DOCUMENT SEGMENT –

Wrangling Real-World Data: Optimizing Clinical Research Through Factor Selection with LASSO Regression.
Howard KA., Anderson W., Podichetty JT., Gould R., Boyce D., Dasher P., Evans L., Kao C., Kumar VK., Hamilton C., Mathé E., Guerin PJ., Dodd K., Mehta AK., Ortman C., Patil N., Rhodes J., Robinson M., Stone H., Heavner SF.
Data-driven approaches to clinical research are necessary for understanding and effectively treating infectious diseases. However, challenges such as issues with data validity, lack of collaboration, and difficult-to-treat infectious diseases (e.g., those that are rare or newly emerging) hinder research. Prioritizing innovative methods to facilitate the continued use of data generated during routine clinical care for research, but in an organized, accelerated, and shared manner, is crucial. This study investigates the potential of CURE ID, an open-source platform to accelerate drug-repurposing research for difficult-to-treat diseases, with COVID-19 as a use case. Data from eight US health systems were analyzed using least absolute shrinkage and selection operator (LASSO) regression to identify key predictors of 28-day all-cause mortality in COVID-19 patients, including demographics, comorbidities, treatments, and laboratory measurements captured during the first two days of hospitalization. Key findings indicate that age, laboratory measures, severity of illness indicators, oxygen support administration, and comorbidities significantly influenced all-cause 28-day mortality, aligning with previous studies. This work underscores the value of collaborative repositories like CURE ID in providing robust datasets for prognostic research and the importance of factor selection in identifying key variables, helping to streamline future research and drug-repurposing efforts.

DATA EXCERPTS –
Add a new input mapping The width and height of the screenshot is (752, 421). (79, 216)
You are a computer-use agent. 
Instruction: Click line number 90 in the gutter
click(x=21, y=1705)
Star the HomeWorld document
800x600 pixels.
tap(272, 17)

TASK BRIEF –
How many US health systems supplied the data analyzed in the abstract on LASSO regression and COVID-19 mortality?

ANSWER TO THIS TASK –
Eight